With the wage gap, the problem is trickier than in the toy hospital example, but the principle is the same. And, we actually see evidence of some Simpson-like behavior. For example, consider the graph below from the 2007 AAUW report, Behind the Pay Gap.
Statistically significant wage differences are in bold. Notice that although overall, women earn significantly less than men, in many occupations, women and men are not statistically different with respect to their pay. The point I want to make here is that if we want to have an efficient, effective policy, we need to know what the wage gap looks like in detail, and we need to know why it is the way it is. Just to illustrate with a simple defective policy, we could imagine the government requiring a uniform pay raise for women across all occupations such that the aggregate pay of women comes out equal to that of men. The problem is that some women would still be worse off than men. (Not to mention that some women would be better off than men.) A better approach would be to target the occupations in which women are practically discriminated against.
In a similar vein, Laurie Morgan observes that the wage gap disappears entirely when one focuses on people with graduate education. And, as I have, Morgan points to the policy implications:
To the extent women earn similar rewards to men for college majors, changing women's distribution on college majors would be expected to produce dramatic gains in pay. This would focus our attention on women's choices of college majors, a line of research and policy interest well under way. If, however, women migrate to lower-paying jobs than similarly trained men in spite of similar educations, this focuses our attention on posteducational and labor market processes, including employer discrimination. (629)Knowing what causes the pay gap affects how we go about fixing the pay gap. Should our intervention be targeted at education and career choices? Or should it be targeted at discriminatory practices of employers? Or both to similar or different degrees or what?
Throwing a further wrench into the works is the fact that it also makes a difference exactly how one dis-aggregates. So, whereas the AAUW finds that in nearly half of the economic sectors they looked at, women have wages statistically indistinguishable from men, in this beautiful graph from the Bureau of Labor Statistics, we find a sizable gender pay gap in every sector of the economy except construction!
Subtler Discrimination
At first glance, one might think that Simpson-like explanations of the gender pay gap are like market forces explanations in being gender neutral -- at least in principle. However, the case is murky. One wants to know why women make the choices they make, and one wants to know why the economy rewards the professional choices that it does.

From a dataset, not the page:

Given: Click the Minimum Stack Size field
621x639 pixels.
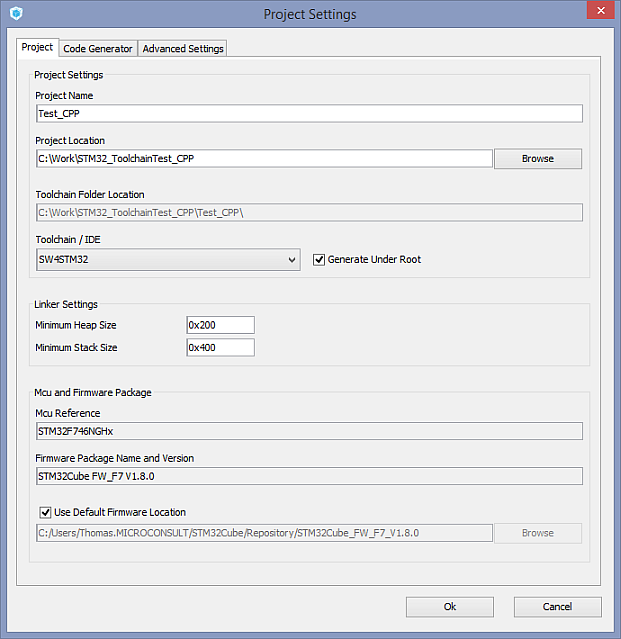Looking at the screenshot, I should tap(220, 347).
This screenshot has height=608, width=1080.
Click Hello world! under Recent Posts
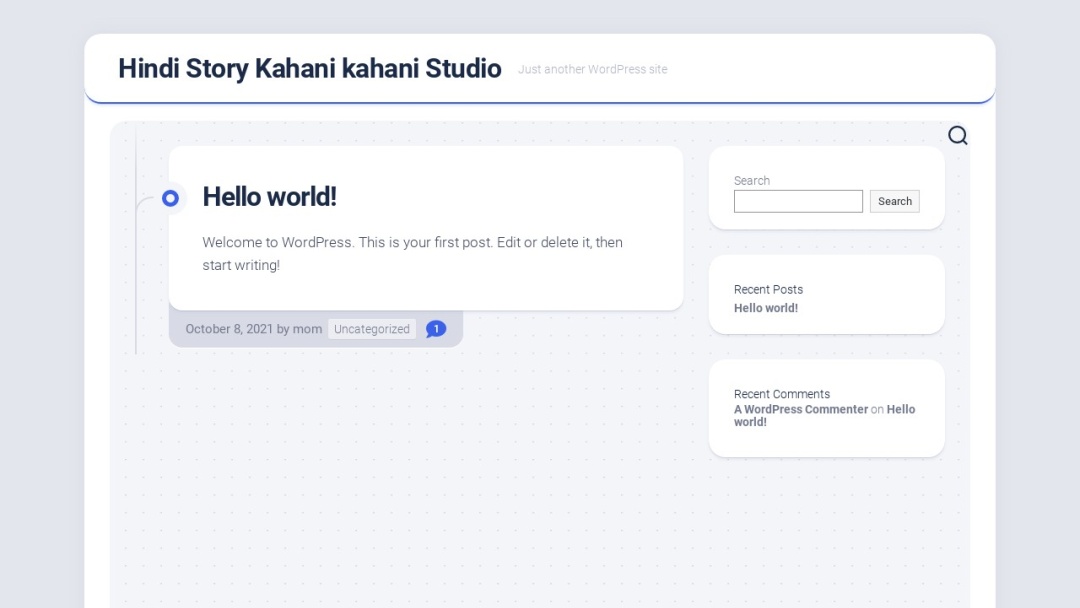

Let me illustrate the problem. We have reason to believe that some (how much?) of the selection or filtering of women into less economically rewarding degrees and careers is due to institutional and cultural biases. We can see this in hiring practices. For example, in an experimental investigation of sexual discrimination in hiring in England, researchers used resumes that differed only in the sex (gender?) of the applicant. They found that females were preferentially hired for the "female" occupation of secretary and males were preferentially hired for the "male" occupation of engineer. (For two so-called "mixed" occupations, they found a slight preference for females.)
We have reason to think that discrimination against women is due in part to institutional and cultural prejudices. And we have no reason to doubt that those same mechanisms operate with respect to recruitment and retention of women in characteristically male (and characteristically high-paying) fields, like engineering. Even at the level of choice of college major.